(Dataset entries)
══════════

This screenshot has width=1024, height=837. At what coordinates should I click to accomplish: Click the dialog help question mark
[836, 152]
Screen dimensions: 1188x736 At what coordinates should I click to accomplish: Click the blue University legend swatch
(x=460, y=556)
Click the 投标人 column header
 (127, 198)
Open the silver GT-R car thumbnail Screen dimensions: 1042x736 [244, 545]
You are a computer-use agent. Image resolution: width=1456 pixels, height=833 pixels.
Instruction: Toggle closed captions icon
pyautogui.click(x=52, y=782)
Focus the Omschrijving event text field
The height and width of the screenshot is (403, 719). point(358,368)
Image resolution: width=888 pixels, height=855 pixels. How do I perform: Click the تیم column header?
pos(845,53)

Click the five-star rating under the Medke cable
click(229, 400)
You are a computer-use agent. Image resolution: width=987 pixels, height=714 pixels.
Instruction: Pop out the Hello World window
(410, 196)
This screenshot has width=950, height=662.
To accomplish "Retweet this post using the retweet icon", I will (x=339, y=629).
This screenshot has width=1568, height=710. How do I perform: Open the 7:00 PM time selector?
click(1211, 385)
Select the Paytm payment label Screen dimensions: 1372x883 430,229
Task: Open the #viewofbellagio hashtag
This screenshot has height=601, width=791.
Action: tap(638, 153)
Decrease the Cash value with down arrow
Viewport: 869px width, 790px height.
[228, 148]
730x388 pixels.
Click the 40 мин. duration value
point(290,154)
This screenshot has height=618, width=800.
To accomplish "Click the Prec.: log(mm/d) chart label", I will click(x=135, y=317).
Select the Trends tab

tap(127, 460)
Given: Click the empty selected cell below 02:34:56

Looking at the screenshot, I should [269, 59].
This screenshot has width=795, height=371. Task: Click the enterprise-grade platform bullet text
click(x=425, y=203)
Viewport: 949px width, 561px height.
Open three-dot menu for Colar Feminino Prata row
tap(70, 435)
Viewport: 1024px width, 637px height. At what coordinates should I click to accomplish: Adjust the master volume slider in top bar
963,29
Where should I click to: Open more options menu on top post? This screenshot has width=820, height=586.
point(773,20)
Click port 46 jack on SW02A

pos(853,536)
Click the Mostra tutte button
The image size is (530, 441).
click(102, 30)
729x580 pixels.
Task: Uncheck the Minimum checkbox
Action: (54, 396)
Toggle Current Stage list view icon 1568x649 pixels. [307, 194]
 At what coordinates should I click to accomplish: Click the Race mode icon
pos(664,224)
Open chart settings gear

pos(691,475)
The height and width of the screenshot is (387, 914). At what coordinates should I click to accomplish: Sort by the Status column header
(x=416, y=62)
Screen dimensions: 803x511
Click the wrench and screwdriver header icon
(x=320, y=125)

══════════

• **TASK DETAILS**: Repeat all of the data shown above, exactly as it appears.

• **SOLUTION TO THIS EXERCISE**:
This screenshot has width=1024, height=837. At what coordinates should I click to accomplish: Click the dialog help question mark
[836, 152]
Screen dimensions: 1188x736 At what coordinates should I click to accomplish: Click the blue University legend swatch
(x=460, y=556)
Click the 投标人 column header
 (127, 198)
Open the silver GT-R car thumbnail Screen dimensions: 1042x736 [244, 545]
You are a computer-use agent. Image resolution: width=1456 pixels, height=833 pixels.
Instruction: Toggle closed captions icon
pyautogui.click(x=52, y=782)
Focus the Omschrijving event text field
The height and width of the screenshot is (403, 719). point(358,368)
Image resolution: width=888 pixels, height=855 pixels. How do I perform: Click the تیم column header?
pos(845,53)

Click the five-star rating under the Medke cable
click(229, 400)
You are a computer-use agent. Image resolution: width=987 pixels, height=714 pixels.
Instruction: Pop out the Hello World window
(410, 196)
This screenshot has width=950, height=662.
To accomplish "Retweet this post using the retweet icon", I will (x=339, y=629).
This screenshot has width=1568, height=710. How do I perform: Open the 7:00 PM time selector?
click(1211, 385)
Select the Paytm payment label Screen dimensions: 1372x883 430,229
Task: Open the #viewofbellagio hashtag
This screenshot has height=601, width=791.
Action: tap(638, 153)
Decrease the Cash value with down arrow
Viewport: 869px width, 790px height.
[228, 148]
730x388 pixels.
Click the 40 мин. duration value
point(290,154)
This screenshot has height=618, width=800.
To accomplish "Click the Prec.: log(mm/d) chart label", I will click(x=135, y=317).
Select the Trends tab

tap(127, 460)
Given: Click the empty selected cell below 02:34:56

Looking at the screenshot, I should [269, 59].
This screenshot has width=795, height=371. Task: Click the enterprise-grade platform bullet text
click(x=425, y=203)
Viewport: 949px width, 561px height.
Open three-dot menu for Colar Feminino Prata row
tap(70, 435)
Viewport: 1024px width, 637px height. At what coordinates should I click to accomplish: Adjust the master volume slider in top bar
963,29
Where should I click to: Open more options menu on top post? This screenshot has width=820, height=586.
point(773,20)
Click port 46 jack on SW02A

pos(853,536)
Click the Mostra tutte button
The image size is (530, 441).
click(102, 30)
729x580 pixels.
Task: Uncheck the Minimum checkbox
Action: (54, 396)
Toggle Current Stage list view icon 1568x649 pixels. [307, 194]
 At what coordinates should I click to accomplish: Click the Race mode icon
pos(664,224)
Open chart settings gear

pos(691,475)
The height and width of the screenshot is (387, 914). At what coordinates should I click to accomplish: Sort by the Status column header
(x=416, y=62)
Screen dimensions: 803x511
Click the wrench and screwdriver header icon
(x=320, y=125)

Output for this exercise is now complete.